Et si c’était à votre tour de vous (re)convertir ? Pour accompagner vos premiers pas dans cette nouvelle voie, l’auteur propose un guide articulant sa connaissance du milieu rural avec des parcours inspirants. Il montre que si l’on privilégie un modèle diversifié et à taille humaine, loin des vastes monocultures industrielles, l’agriculture peut être un terrain d’épanouissement personnel tout en permettant la revitalisation des territoires et le retour de la biodiversité. 
Quand, pour beaucoup, travail rime avec perte de repères, (re)devenir paysan permet d’incarner un métier en phase avec la vie, mobilisant le corps, la solidarité et la coopération d’un réseau très dynamique d’acteurs au quotidien. Guide illustré, Jacques Caplat, 56 p. 2019.

Bonne lecture,

TélérAmap, semaine du 23 février au 3 mars 2023

Cette semaine avec Télérama, l »écologie, c’est dur bien sûr Et quand il y a du pour, il y a aussi du contre…

À la dérive

samedi 25 février sur Ushuaïa TV à 20h45. Plastiques : à la dérive vers l’Arctique.
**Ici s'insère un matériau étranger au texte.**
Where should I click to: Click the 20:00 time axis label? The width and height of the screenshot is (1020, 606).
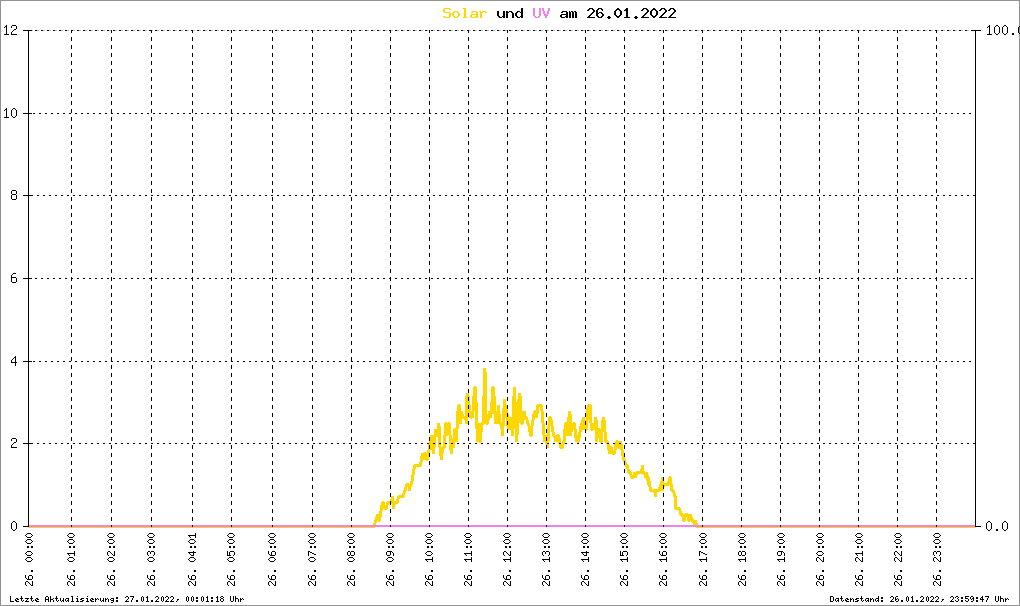click(x=820, y=560)
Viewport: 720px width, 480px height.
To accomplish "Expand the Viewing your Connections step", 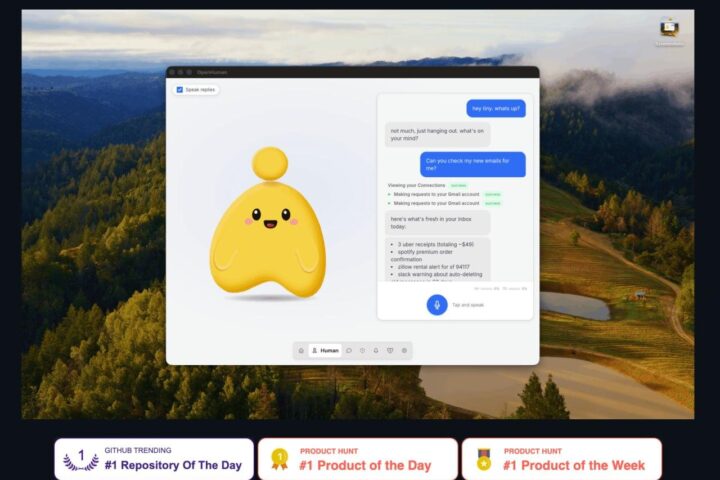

Sur les îles Lofoten en Norvège, le cinéaste retrouve une bouteille de bière allemande échouée dans l’océan Arctique. Comment est-elle arrivée là? Les rivières d’Europe centrale sont-elles reliées à la mer Arctique ? Les déchets peuvent-ils vraiment voyager si loin ? La curiosité personnelle se transforme alors en un projet de recherche scientifique.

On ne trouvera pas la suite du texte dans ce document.